Make housing more affordable by fixing cost recovery. Michel argues the most powerful lever is “cost recovery for residential structures”—letting developers deduct construction costs immediately instead of over 27.5 years. His proposals: full expensing for new housing, or, short of that, “neutral cost recovery, which adjusts deductions for inflation and the time value of money”; repealing the Low-Income Housing Tax Credit; and gradually cutting the mortgage interest deduction cap “from its current $750,000 toward the US median house sale price of about $400,000.” Michel emphasizes: “If lawmakers want a serious, growth-oriented affordability agenda, housing supply must be central, and cost recovery reform should take center stage.”

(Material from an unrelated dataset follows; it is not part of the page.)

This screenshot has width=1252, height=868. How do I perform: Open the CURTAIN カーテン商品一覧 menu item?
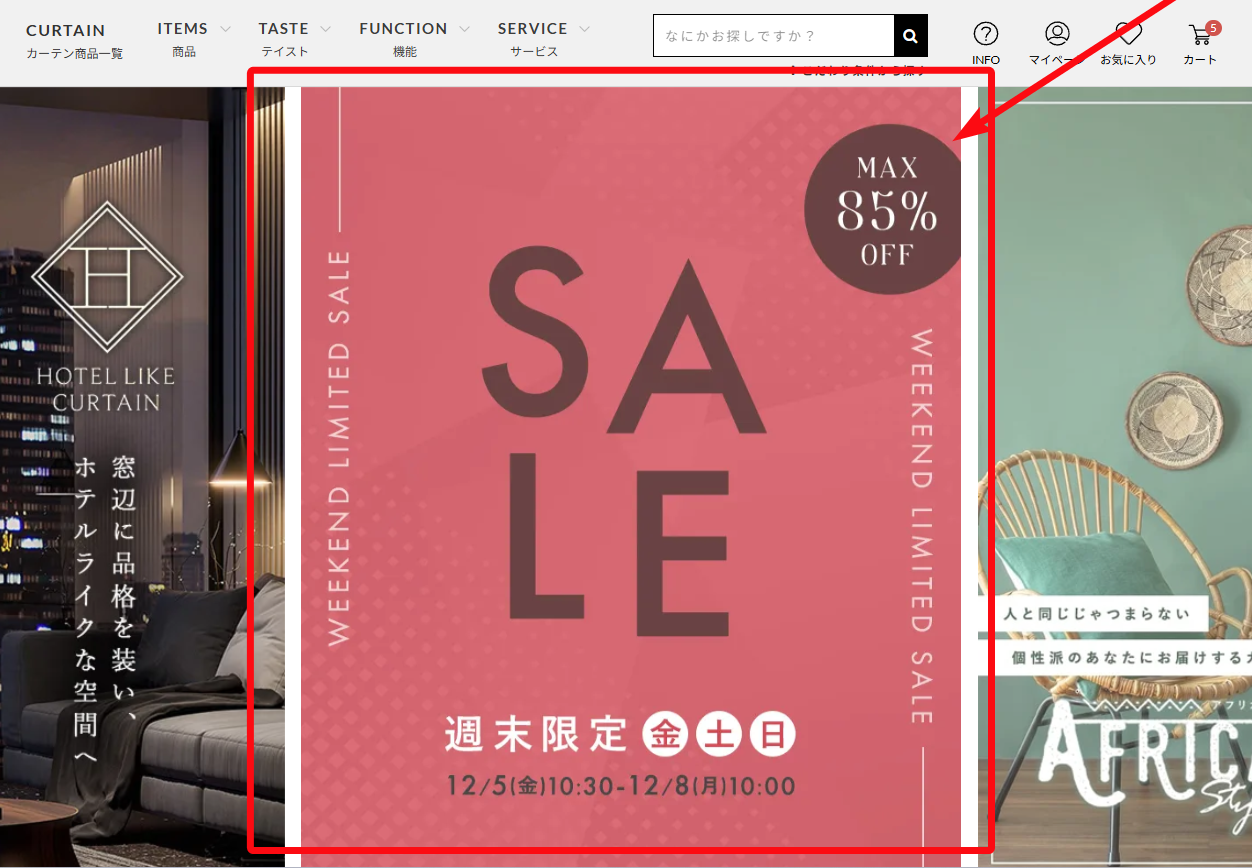(x=75, y=41)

Congress should cap Medicare’s growth and convert it into a cash-transfer program. Boccia, Cannon, and Michel argue that “Medicare encourages waste, fraud, and excessive prices because politicians, bureaucrats, and enrollees do not spend government money as carefully as their own.” The biggest fix: cut baseline spending, limit growth to “a sustainable measure, such as chained CPI,” and “convert Medicare into a Social Security–style cash-transfer program that sends risk and income-adjusted ‘Medicare checks’ directly to enrollees.” Other options to reduce federal Medicare spending and improve affordability include expanding means-testing for high-income enrollees ($1.2 trillion); cutting “benchmark” ($615 billion) and “risk adjustment” ($1.32 trillion) subsidies to Medicare Advantage plans; expanding enrollee cost-sharing in traditional Medicare ($195 billion); adopting “site-neutral payment” for hospital outpatient services ($180 billion); and reducing 340B drug prices ($85 billion).

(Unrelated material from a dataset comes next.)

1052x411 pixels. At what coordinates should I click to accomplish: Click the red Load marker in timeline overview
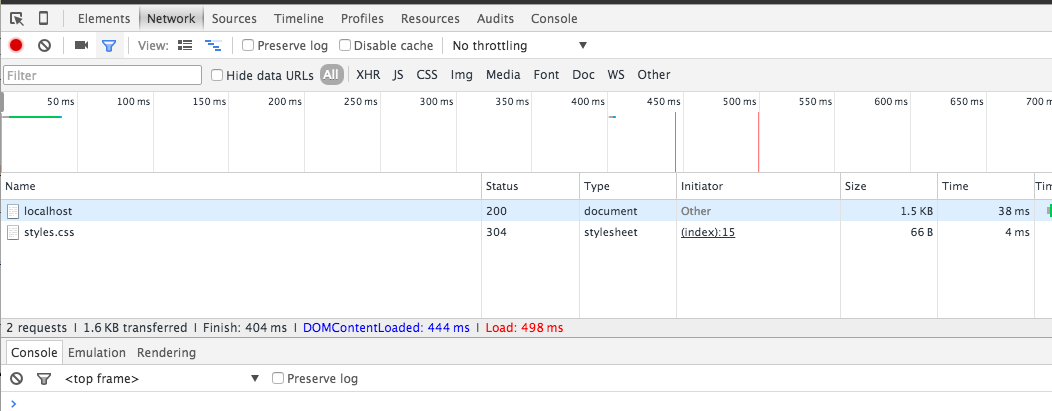click(758, 140)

To make healthcare more affordable, remove government-created distortions. Repealing the (Un)Affordable Care Act (ACA) would “reduce premiums for most individuals by 50 percent or more.” Short of that, Congress could expand Obamacare-exempt plans that CBO found cost about 60 percent less than the cheapest Obamacare options, lower Obamacare’s “benchmark” premium subsidies, and require minimum out-of-pocket payments to curb subsidies for “phantom” enrollees. To make private-sector health plans more affordable, Congress should end the tax exclusion for employer-sponsored health insurance (up to $6 trillion in higher revenues) and replace it with “worker-owned, tax-free” Universal Health Accounts (UHAs) that let patients “purchase any health insurance plan from any source, tax-free.”
Congress should repeal four tax credits that distort markets and invite fraud. Congress should repeal the Earned Income Tax Credit ($800 billion), which “is highly complex, generates large improper payment rates,” and discourages work; the Low-Income Housing Tax Credit ($194.8 billion), which is “prone to corruption, with most of the subsidy captured by investors and intermediaries”; the New Markets Tax Credit ($14.4 billion), whose “subsidized projects would have occurred anyway”; and the Historic Rehabilitation Tax Credit ($6.5 billion), which “suppresses housing supply and raises housing prices.”